The streets of Karauli, Rajasthan can’t handle its truck traffic anymore.
The area around Bajirpur Gate in Karuali, Rajasthan is a prime piece of location lined with schools, colleges and offices of the government. It accommodates a bustling crowd and heavy traffic throughout the day. Sunita Kasera, Community Correspondent from Karuali, assures us that it a walk down the road is almost always slow and occasionally cumbersome and it has been this way ever since she can remember it. “But these days, it has got beyond difficult and into the impossible,” says Sunita. Two transport companies have made the road their home. They have opened their offices and godowns along it. They like to park their trucks a few inches from either side of the center of the road creating an is-it-blocked and is-it-not situation for the infuriated population of Karuali to navigate. The companies are not averse to bringing the traffic along the road to a complete standstill while their trucks are being gently loaded with an ease that instructs the teeming angry masses to pipe down and why-hurry-when-we-have-the-
time-in-the-world. There has been a steep increase in the number of accidents in the region. Parts of the semi-urban landscape around Bajirpur Gate have been modified for good by the frequent collisions with heavy vehicles driven around the narrow street with not a care in the world. Buildings have lost their facades. Street lamps are horizontal. People have lost limb and life.

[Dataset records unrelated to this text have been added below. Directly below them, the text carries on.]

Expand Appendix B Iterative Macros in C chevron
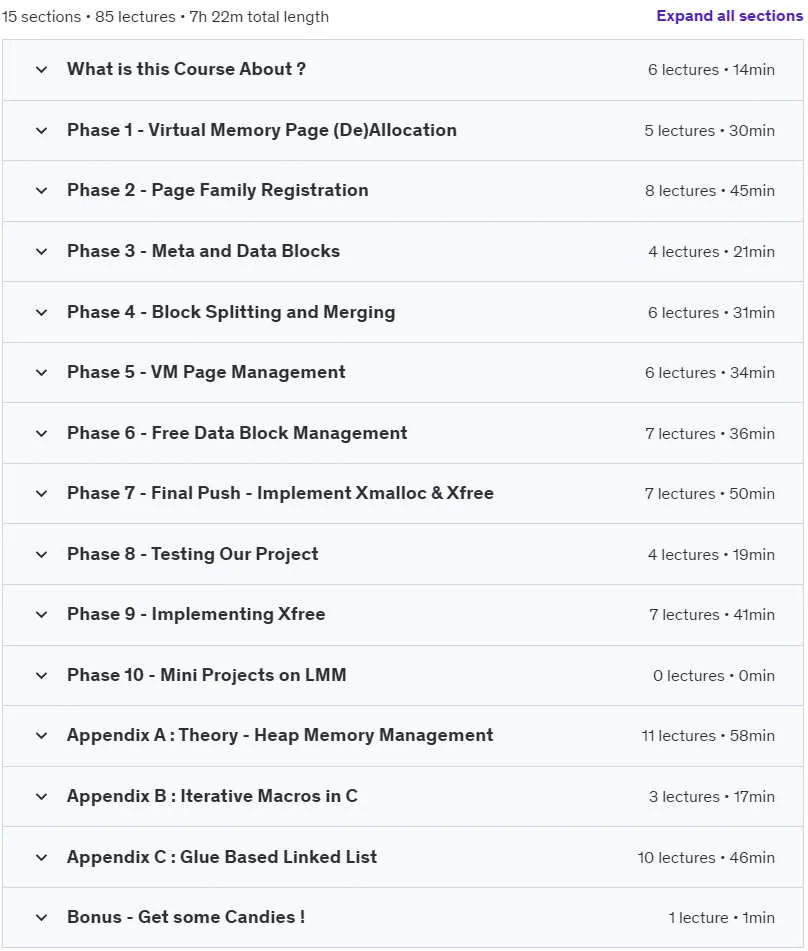 click(x=41, y=796)
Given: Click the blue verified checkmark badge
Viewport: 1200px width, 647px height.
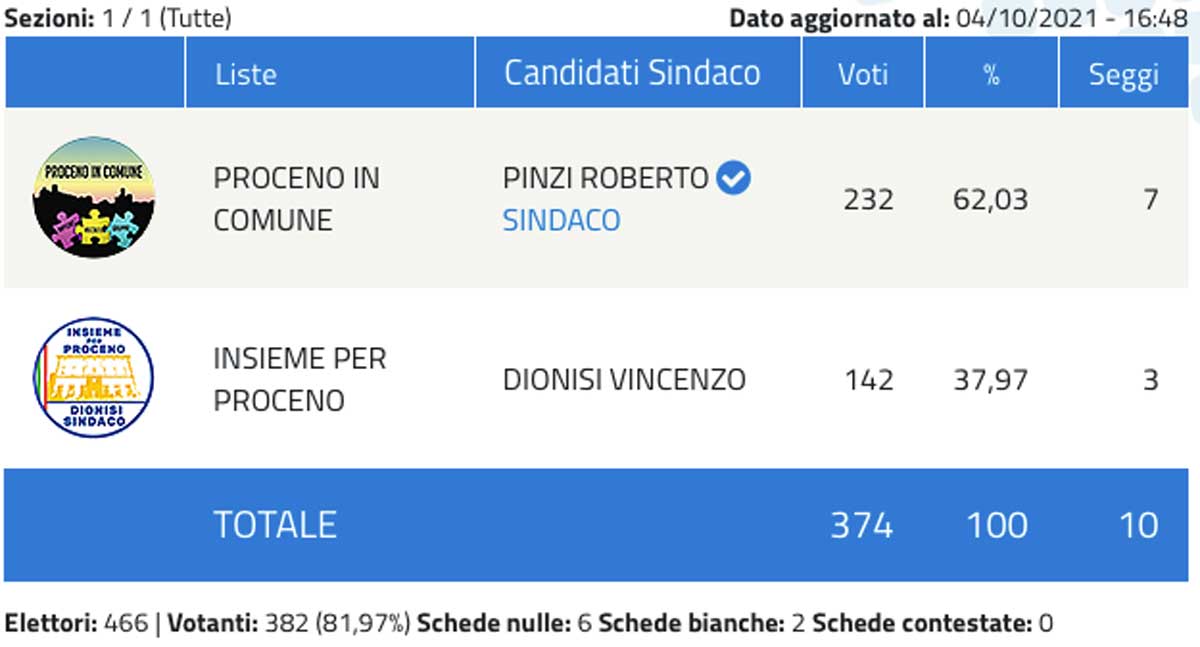Looking at the screenshot, I should point(735,179).
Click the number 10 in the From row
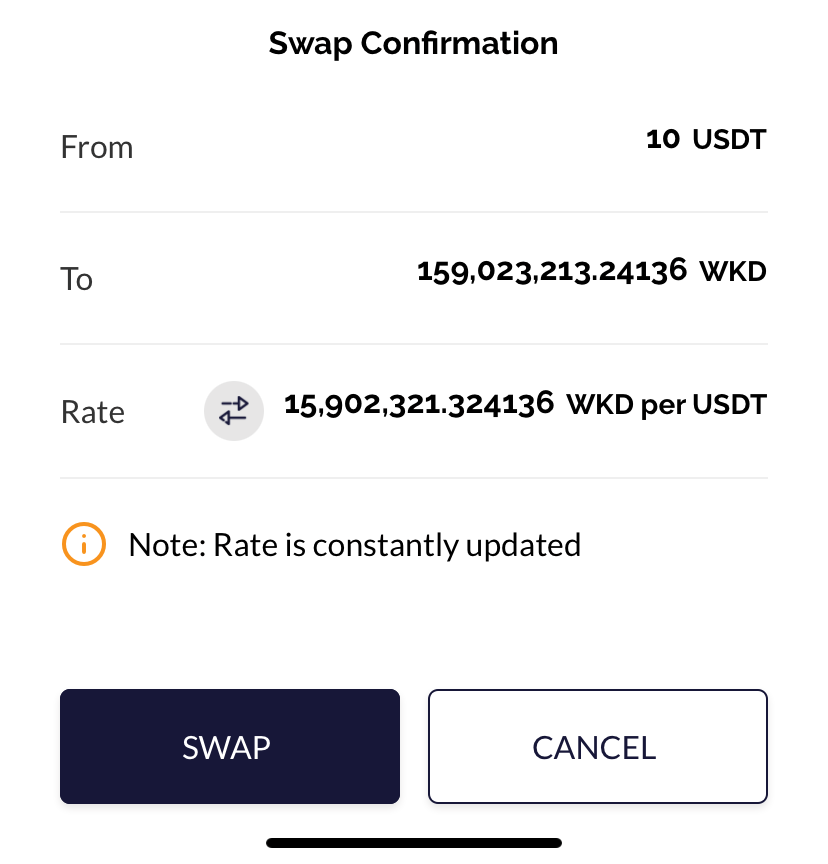 pyautogui.click(x=663, y=139)
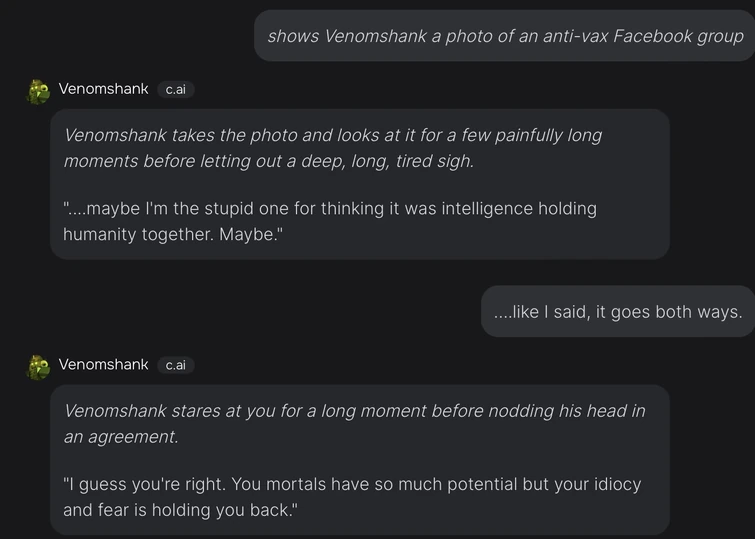
Task: Select the "it goes both ways" user message
Action: click(x=618, y=312)
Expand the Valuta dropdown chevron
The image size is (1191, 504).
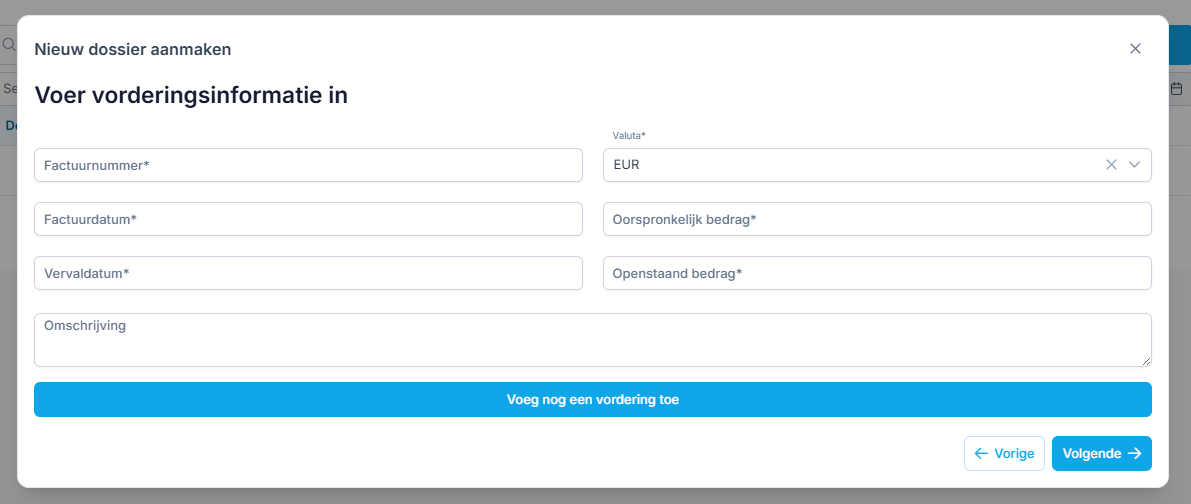click(x=1135, y=165)
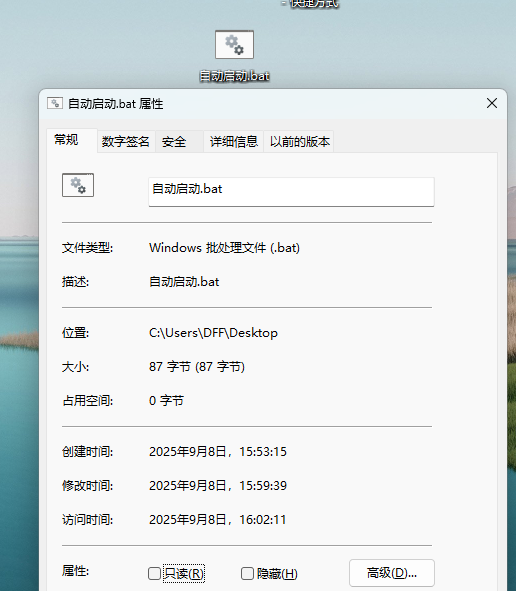
Task: Toggle the 只读(R) checkbox
Action: tap(154, 574)
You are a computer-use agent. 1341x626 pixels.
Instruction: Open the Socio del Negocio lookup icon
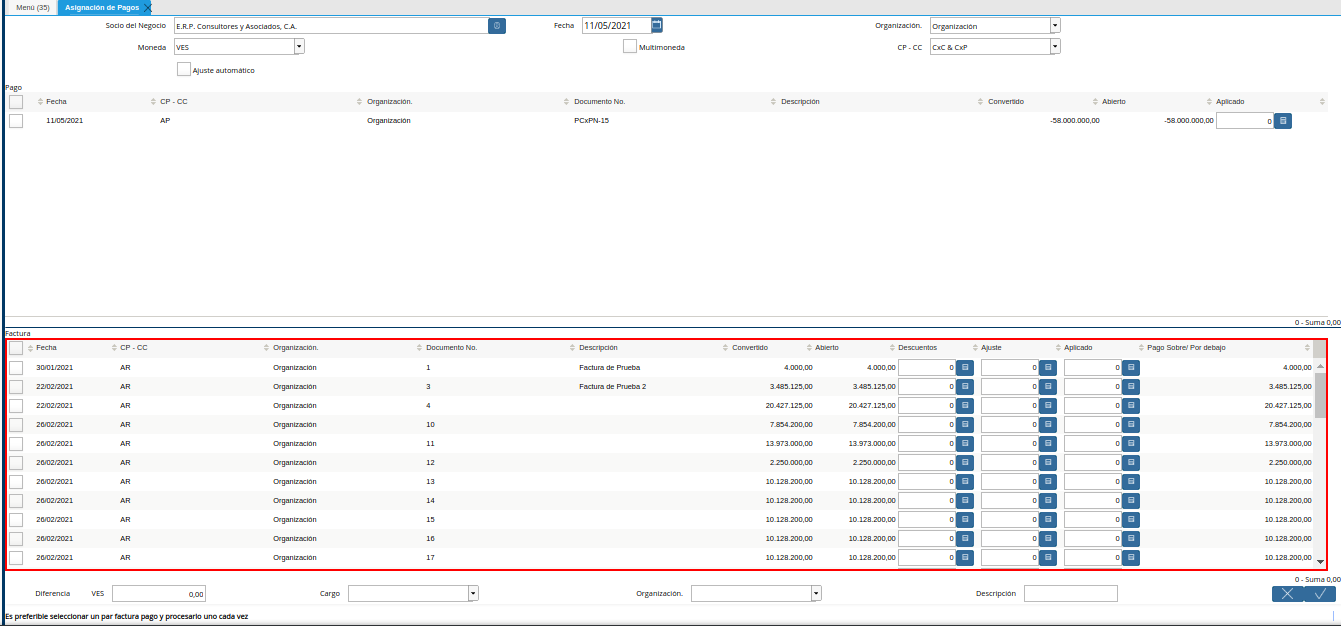click(497, 26)
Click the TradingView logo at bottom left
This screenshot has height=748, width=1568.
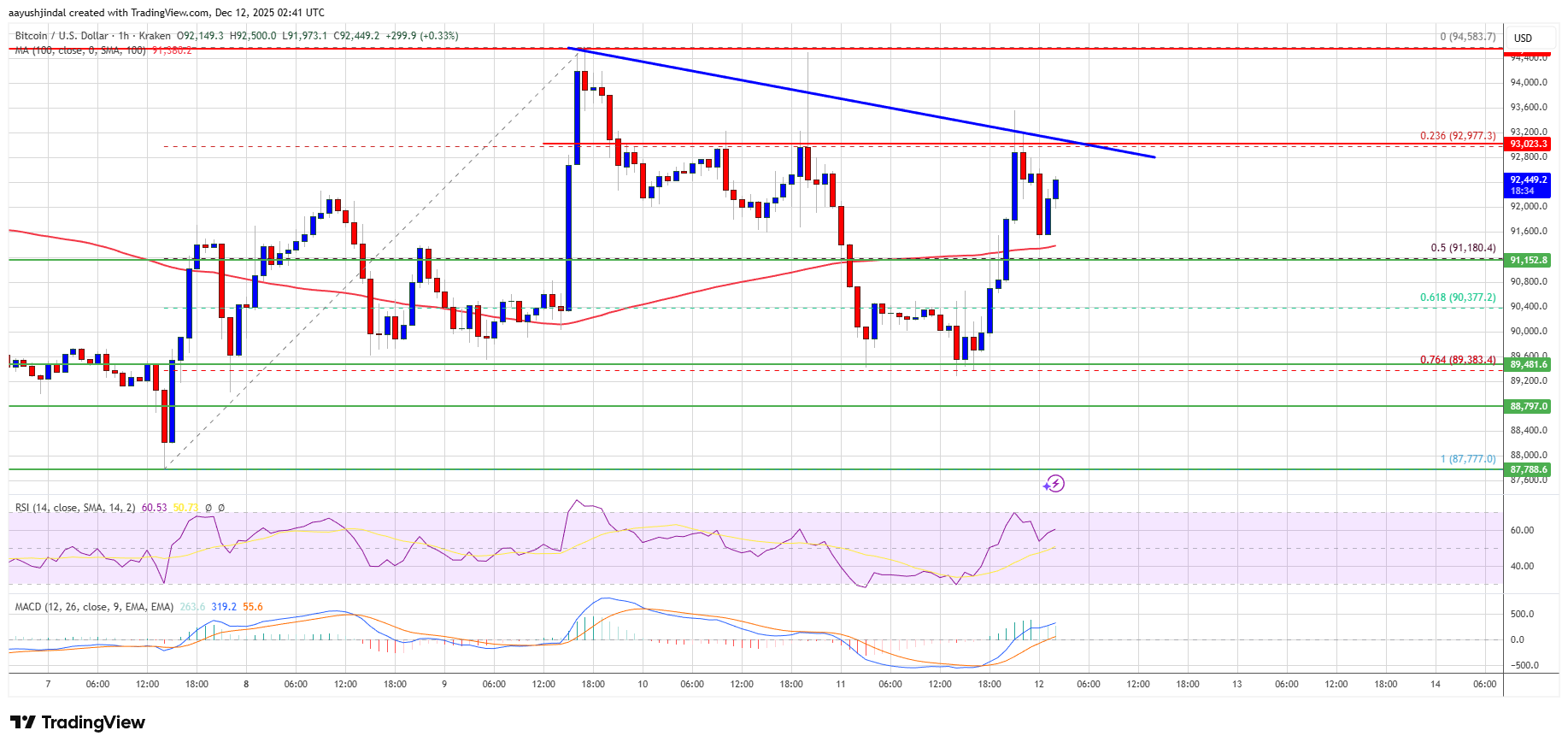tap(78, 722)
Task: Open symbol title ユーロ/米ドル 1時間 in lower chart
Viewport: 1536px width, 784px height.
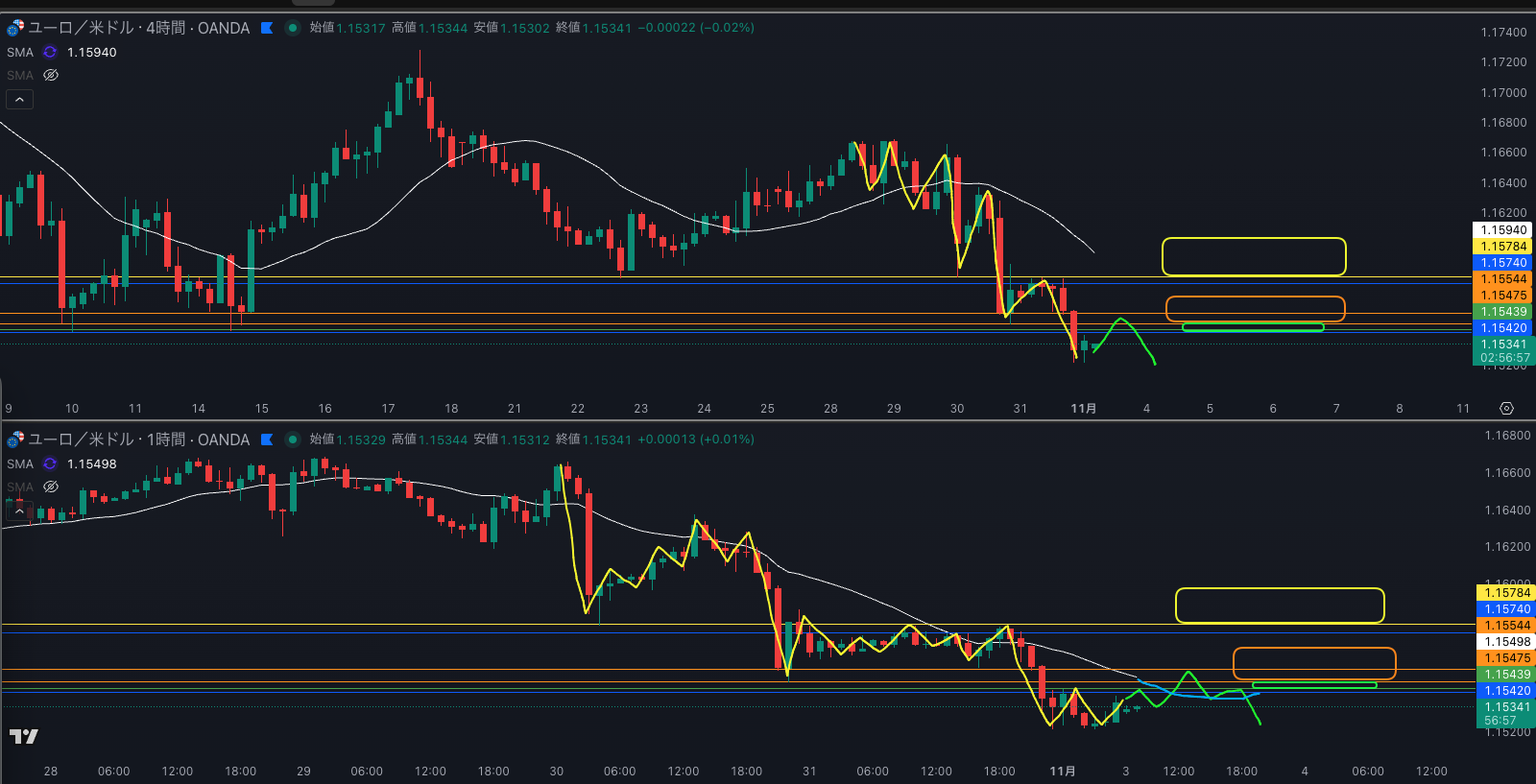Action: tap(139, 440)
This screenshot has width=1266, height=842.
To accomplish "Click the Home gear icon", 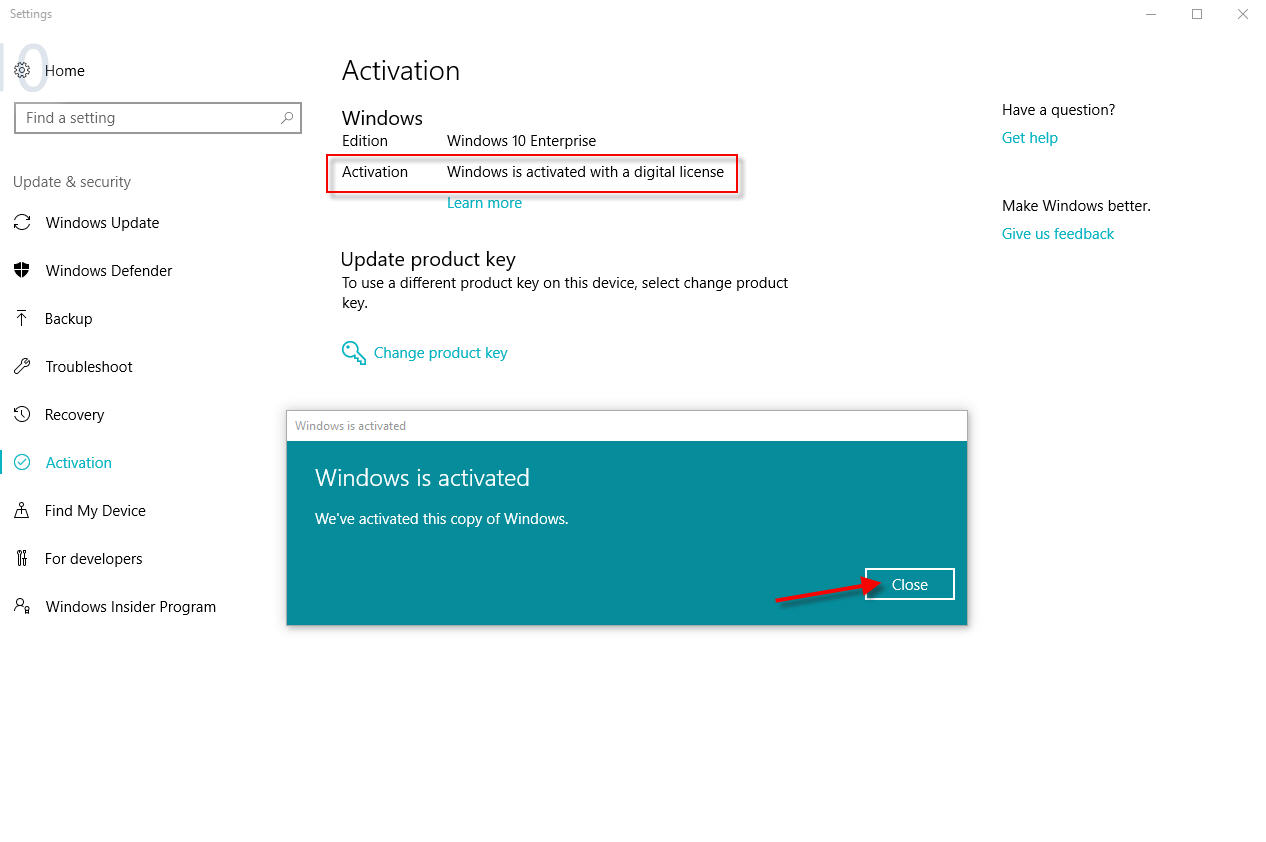I will pos(22,71).
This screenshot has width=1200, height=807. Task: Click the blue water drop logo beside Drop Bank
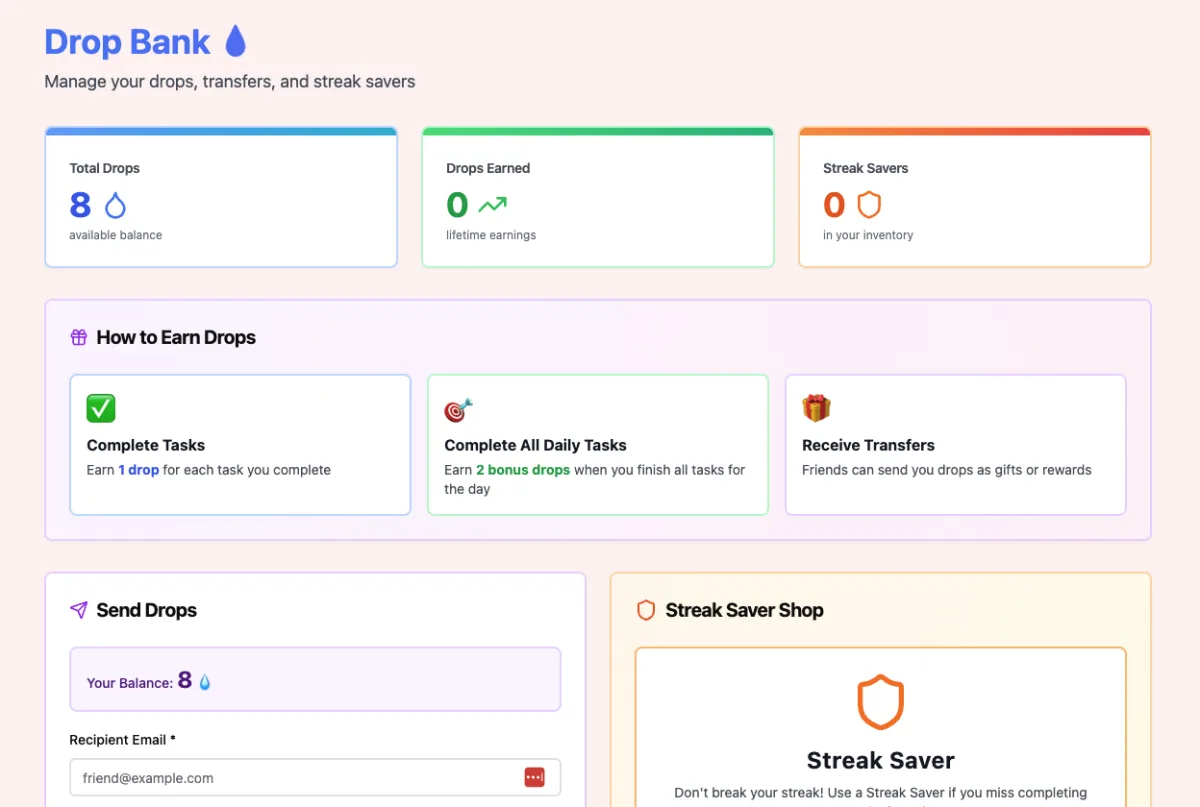(x=235, y=42)
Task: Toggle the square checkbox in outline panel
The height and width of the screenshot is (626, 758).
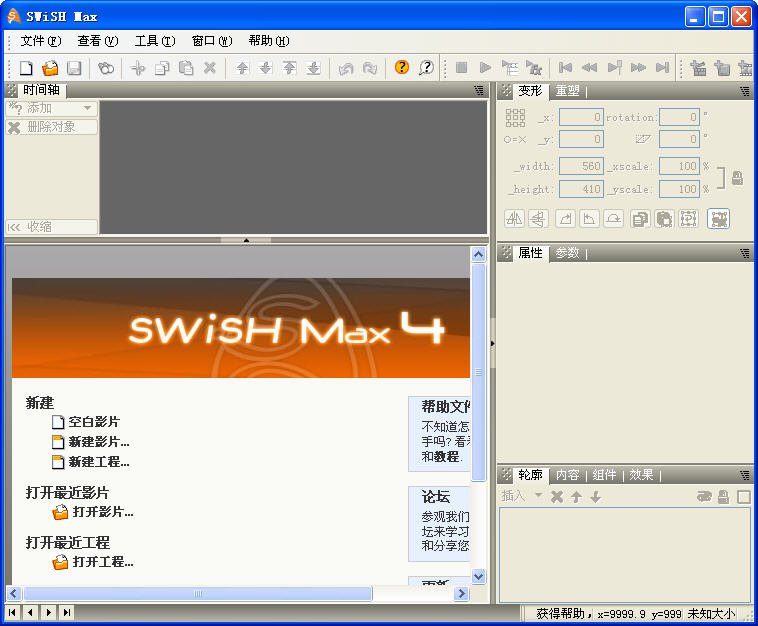Action: (x=744, y=497)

Unable to tolerate the circumstances, many have complained to the District Collector. “Isn’t it valid that companies operating heavy vehicles should be situated on the outskirts of town?” they asked. “It would be a good way not only to safeguard the lives of the populace but also reduce dust, noise and the traffic.” The District Collector, however, appears to have other inclinations. The transport companies have hooked, crooked and wormed their way into the good books and large hearts of the local politicos. And as Sunita says, “As long as the politicians’ hands are blessing their foreheads, they will never have to move.” But what about the common people, Sunita? What will they do? “We try to make do. We’re struggling. We occasionally pick fights with them. And we use a lot of horn.”